Para Silvana, a escola ideal é aquela que integra a arte ao processo educativo. Ela defende que toda instituição de ensino deveria ter em sua estrutura núcleos de dança, teatro e artes visuais, tornando essas linguagens parte essencial da formação dos estudantes. Para a professora, é fundamental que os jovens conheçam e reconheçam grandes nomes das artes, de Di Cavalcanti a Renoir, de Carlos Bracher a Dnar Rocha, construindo referências que dialoguem com diferentes tempos e culturas.
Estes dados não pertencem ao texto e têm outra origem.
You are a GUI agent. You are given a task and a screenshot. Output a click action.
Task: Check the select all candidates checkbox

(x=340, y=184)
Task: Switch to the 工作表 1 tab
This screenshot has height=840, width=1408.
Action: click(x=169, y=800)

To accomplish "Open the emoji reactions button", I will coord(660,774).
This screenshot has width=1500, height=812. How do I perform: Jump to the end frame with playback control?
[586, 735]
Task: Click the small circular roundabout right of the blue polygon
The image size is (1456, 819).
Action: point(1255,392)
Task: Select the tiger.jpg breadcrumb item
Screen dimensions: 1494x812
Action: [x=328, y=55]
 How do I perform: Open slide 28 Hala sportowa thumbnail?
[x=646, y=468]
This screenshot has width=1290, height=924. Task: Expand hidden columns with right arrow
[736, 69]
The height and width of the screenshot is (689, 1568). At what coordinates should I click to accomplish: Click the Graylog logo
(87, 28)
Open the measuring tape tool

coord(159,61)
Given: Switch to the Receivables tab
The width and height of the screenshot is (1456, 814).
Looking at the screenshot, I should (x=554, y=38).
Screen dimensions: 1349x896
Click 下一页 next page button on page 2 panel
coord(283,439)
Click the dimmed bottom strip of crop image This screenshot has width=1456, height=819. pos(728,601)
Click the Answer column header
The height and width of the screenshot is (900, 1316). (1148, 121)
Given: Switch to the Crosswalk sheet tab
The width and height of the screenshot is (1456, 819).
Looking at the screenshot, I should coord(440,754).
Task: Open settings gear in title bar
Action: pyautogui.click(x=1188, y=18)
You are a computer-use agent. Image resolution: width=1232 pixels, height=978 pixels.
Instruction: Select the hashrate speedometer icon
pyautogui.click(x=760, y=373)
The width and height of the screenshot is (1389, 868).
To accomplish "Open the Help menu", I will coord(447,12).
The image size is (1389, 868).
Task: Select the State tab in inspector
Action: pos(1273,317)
Ela reconhece que um dos maiores obstáculos está na desvalorização do ensino artístico. Muitas pessoas, observa, não percebem que a técnica aprendida em uma oficina de dança, teatro ou qualquer outra linguagem acompanha o aluno por toda a vida e representa um diferencial imenso, inclusive fora do campo artístico. Ela acredita que toda pessoa que vivencia a arte passa por um processo profundo de transformação, mas lamenta que os profissionais da área ainda enfrentem o descaso e a falta de reconhecimento.

Além da desvalorização, Silvana aponta as disputas internas e a dificuldade de manter uma formação contínua como grandes desafios. A arte, lembra, está sempre em movimento e transformação e, por isso, o aprendizado precisa ser constante.

Guilherme compartilha visão semelhante. Para ele, o Brasil é um país de imensa riqueza cultural, repleto de manifestações artísticas que compõem um verdadeiro patrimônio admirado em todo o mundo. Ainda assim, ele lamenta que, apesar do reconhecimento internacional, as dificuldades para viver de música no país sejam muitas.

Ele defende uma mudança de olhar por parte da sociedade, destacando que é comum ouvir pessoas elogiarem a cultura europeia – suas orquestras e teatros -, mas que, ao mesmo tempo, criticam políticas públicas voltadas à arte no Brasil. “Enquanto a arte não for vista como um bem nacional, é difícil que algo mude”, reflete. Para ele, a transformação começa na base: no ensino. “É na educação que se projeta uma sociedade mais sensível à arte e mais capaz de fazer dela um meio digno de vida”, analisa.

“Para se ensinar arte no Brasil hoje é preciso saber que nem sempre poderá contar com o apoio público”, completa Phill. Ele reforça a necessidade de reconhecer a arte como um direito humano fundamental, e não como um luxo ou adereço cultural. Ele lembra que é por meio dela que o ser humano se expressa, comunica emoções, alivia tensões e dá forma ao que sente. Segundo o professor, “vivemos tempos em que arte e entretenimento se confundem, já que ambos nasceram de uma mesma origem: o desejo de emocionar”. Ainda assim, ele observa que, na era da produção acelerada, é cada vez mais raro valorizar o trabalho artesanal e o gesto humano por trás da criação. “É preciso lembrar o valor do que é feito à mão, do que é desenhado por olhos reais e concebido por mentes que sentem, riem e choram.”

Já para Paulo, o maior desafio está em equilibrar paixão e gestão. Ele defende que é preciso ensinar que cultura também é profissão – uma atividade que requer planejamento, visão de carreira e responsabilidade. Essa consciência, acredita, ajuda a mudar a forma como a sociedade compreende o trabalho artístico. Paulo aponta ainda a falta de estrutura e apoio aos profissionais que ensinam arte como um obstáculo central.

Mas apesar dos desafios, Paulo reflete que “dentro ou fora da escola, a arte é um exercício de humanidade que afeta todas as áreas do indivíduo em sua relação com o mundo.”